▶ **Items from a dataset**
◇ ◇ ◇ ◇ ◇ ◇ ◇

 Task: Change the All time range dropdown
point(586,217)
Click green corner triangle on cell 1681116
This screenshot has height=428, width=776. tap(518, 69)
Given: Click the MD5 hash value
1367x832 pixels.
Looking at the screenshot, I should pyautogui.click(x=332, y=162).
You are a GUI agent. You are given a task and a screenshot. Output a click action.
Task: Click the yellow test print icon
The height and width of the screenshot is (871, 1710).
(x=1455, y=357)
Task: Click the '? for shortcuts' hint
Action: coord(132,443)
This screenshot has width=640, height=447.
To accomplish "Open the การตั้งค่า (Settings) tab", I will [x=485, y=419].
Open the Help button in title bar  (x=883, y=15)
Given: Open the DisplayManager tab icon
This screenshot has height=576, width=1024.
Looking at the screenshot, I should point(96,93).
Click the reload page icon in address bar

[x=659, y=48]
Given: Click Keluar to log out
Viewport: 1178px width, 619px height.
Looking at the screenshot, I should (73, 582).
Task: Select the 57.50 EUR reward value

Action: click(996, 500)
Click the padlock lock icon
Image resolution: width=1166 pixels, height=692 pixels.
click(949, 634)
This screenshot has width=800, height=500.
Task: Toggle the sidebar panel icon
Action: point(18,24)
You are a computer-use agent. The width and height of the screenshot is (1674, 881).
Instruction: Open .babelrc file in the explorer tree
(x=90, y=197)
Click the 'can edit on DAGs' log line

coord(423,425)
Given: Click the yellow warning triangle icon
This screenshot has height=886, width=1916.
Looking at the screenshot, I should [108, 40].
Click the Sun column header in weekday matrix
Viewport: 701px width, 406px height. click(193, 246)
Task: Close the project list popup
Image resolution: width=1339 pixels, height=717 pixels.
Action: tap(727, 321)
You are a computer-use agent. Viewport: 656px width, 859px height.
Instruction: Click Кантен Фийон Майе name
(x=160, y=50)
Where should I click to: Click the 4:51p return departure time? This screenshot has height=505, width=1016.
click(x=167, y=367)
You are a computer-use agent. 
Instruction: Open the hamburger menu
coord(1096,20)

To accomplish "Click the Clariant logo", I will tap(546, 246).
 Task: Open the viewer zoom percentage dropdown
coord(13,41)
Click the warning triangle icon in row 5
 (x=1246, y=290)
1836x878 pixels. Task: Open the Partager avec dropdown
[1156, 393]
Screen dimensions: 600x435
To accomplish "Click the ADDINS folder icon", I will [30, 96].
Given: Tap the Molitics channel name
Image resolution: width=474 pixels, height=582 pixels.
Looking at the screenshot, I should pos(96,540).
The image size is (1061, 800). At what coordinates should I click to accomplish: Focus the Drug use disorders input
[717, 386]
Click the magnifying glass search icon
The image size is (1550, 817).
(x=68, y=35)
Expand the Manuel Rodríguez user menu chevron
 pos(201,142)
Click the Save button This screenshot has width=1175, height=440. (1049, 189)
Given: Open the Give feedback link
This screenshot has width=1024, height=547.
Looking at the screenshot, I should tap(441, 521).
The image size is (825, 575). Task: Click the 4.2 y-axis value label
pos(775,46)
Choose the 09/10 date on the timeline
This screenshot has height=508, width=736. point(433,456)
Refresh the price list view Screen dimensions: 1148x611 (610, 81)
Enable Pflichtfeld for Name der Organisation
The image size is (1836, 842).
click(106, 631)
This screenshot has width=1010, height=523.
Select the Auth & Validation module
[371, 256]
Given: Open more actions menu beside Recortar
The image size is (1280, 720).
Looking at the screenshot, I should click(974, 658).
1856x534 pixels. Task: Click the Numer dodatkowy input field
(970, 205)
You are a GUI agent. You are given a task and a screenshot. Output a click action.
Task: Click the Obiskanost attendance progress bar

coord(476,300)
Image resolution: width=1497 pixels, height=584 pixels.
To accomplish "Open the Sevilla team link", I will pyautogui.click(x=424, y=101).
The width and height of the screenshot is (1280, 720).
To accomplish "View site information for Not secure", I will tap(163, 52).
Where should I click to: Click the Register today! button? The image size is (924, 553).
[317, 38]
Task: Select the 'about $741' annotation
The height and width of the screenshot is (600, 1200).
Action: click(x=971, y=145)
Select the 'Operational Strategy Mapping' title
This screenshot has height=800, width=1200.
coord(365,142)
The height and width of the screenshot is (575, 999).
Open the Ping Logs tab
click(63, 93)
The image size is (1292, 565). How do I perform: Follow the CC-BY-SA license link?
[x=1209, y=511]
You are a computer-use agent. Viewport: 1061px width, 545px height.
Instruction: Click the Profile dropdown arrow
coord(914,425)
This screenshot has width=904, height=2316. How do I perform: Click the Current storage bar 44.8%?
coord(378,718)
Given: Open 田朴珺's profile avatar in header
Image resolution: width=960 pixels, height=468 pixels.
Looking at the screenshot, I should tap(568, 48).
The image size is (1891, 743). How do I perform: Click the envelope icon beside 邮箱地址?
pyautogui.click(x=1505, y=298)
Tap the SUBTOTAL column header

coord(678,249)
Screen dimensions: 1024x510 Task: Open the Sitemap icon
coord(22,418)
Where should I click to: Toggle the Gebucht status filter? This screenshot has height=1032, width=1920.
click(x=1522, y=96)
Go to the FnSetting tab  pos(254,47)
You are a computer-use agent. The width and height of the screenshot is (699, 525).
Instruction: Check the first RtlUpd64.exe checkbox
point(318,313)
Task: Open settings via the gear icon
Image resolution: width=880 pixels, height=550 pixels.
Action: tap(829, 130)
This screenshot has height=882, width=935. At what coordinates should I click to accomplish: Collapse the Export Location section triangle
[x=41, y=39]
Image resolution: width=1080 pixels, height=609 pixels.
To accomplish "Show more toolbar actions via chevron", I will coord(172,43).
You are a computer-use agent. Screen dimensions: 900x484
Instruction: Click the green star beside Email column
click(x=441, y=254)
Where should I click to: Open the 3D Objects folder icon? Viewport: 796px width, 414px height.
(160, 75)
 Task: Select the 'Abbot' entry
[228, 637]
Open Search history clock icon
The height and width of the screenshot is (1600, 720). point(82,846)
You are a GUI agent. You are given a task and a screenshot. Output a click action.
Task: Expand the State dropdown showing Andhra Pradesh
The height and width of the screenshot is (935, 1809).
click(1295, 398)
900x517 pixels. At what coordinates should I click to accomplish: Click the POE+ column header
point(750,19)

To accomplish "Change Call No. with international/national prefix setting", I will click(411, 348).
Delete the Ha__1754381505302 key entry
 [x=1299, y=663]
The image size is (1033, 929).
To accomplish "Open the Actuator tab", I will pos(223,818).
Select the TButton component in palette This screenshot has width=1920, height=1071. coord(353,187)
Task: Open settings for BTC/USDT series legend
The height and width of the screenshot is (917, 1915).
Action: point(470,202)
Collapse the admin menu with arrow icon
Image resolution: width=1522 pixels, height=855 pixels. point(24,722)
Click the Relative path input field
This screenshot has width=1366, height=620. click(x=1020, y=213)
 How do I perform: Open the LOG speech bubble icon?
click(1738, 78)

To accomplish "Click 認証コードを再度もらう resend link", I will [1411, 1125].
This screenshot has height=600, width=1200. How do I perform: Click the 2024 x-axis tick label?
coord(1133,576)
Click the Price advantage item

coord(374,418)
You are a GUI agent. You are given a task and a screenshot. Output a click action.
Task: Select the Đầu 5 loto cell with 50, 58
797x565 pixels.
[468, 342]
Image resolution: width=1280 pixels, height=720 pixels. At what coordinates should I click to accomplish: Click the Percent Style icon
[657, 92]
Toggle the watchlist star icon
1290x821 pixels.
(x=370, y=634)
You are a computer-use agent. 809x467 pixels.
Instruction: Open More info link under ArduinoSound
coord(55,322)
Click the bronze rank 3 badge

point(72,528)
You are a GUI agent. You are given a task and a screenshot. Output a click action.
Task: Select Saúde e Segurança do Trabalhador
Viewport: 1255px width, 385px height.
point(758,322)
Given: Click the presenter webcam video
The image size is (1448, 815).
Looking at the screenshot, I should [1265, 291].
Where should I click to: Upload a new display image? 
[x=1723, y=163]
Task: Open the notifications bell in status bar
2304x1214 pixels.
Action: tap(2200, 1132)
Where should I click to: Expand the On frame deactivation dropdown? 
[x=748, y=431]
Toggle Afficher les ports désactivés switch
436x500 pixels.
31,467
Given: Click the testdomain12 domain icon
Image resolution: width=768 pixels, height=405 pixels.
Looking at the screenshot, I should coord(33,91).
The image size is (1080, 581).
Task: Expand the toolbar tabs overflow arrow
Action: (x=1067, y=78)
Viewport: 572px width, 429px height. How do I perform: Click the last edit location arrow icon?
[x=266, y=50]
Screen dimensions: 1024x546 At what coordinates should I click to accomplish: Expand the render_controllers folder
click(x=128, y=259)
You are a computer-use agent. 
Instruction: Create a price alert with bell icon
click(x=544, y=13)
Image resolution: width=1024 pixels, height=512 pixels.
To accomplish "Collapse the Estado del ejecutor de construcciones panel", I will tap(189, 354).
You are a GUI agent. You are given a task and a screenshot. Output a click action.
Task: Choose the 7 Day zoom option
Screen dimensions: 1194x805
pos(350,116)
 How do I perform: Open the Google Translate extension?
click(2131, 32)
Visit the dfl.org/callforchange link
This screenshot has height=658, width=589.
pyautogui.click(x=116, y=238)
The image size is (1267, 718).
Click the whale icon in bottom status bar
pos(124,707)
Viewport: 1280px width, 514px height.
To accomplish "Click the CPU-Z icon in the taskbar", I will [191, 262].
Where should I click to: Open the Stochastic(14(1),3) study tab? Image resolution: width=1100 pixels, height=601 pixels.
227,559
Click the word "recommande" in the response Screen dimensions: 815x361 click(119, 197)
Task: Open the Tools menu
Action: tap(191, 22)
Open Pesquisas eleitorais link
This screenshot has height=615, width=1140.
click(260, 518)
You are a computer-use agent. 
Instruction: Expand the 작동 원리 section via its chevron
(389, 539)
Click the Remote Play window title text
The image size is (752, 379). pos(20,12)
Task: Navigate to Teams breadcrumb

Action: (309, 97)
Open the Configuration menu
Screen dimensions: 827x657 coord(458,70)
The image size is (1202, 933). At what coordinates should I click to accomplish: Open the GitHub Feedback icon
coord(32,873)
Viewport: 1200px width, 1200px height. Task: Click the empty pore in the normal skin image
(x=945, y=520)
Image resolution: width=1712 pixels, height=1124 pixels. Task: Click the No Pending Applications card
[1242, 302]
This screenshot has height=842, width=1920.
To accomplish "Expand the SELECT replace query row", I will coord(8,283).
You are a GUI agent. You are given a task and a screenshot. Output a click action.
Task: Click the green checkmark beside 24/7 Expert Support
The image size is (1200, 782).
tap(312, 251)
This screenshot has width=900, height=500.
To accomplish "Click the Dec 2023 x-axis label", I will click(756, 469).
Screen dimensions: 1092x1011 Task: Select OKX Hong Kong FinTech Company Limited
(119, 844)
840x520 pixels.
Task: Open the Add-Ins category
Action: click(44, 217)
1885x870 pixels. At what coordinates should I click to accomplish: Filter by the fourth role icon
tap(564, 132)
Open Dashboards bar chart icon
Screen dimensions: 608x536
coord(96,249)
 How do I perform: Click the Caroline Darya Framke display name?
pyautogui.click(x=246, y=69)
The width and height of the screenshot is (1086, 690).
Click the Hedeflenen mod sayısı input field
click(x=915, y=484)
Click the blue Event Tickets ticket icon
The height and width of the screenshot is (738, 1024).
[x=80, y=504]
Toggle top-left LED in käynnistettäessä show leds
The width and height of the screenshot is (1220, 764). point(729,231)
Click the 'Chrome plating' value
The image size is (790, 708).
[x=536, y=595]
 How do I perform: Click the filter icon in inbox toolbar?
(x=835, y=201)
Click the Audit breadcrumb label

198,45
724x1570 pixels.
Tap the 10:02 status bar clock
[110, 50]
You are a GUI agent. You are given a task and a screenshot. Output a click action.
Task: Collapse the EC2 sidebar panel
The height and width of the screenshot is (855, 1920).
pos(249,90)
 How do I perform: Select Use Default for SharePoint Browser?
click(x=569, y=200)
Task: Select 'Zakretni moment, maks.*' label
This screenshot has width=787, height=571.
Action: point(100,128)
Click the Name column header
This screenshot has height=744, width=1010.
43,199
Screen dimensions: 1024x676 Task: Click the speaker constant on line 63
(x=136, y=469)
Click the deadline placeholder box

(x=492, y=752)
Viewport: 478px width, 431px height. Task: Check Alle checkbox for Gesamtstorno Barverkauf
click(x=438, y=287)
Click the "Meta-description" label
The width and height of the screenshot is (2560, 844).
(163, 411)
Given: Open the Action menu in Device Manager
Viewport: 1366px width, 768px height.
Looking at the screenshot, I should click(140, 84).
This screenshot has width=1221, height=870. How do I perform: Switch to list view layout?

◇ ◇ ◇ ◇ ◇ ◇ ◇

▶ **Task to carry out**
Nothing should appear in the answer except the lines above from the line with "Toggle the watchlist star icon" through the line with "Given: Click the presenter webcam video", both included, written out exactly.

▶ **Exercise solution**
Toggle the watchlist star icon
1290x821 pixels.
(x=370, y=634)
You are a computer-use agent. 809x467 pixels.
Instruction: Open More info link under ArduinoSound
coord(55,322)
Click the bronze rank 3 badge

point(72,528)
You are a GUI agent. You are given a task and a screenshot. Output a click action.
Task: Select Saúde e Segurança do Trabalhador
Viewport: 1255px width, 385px height.
point(758,322)
Given: Click the presenter webcam video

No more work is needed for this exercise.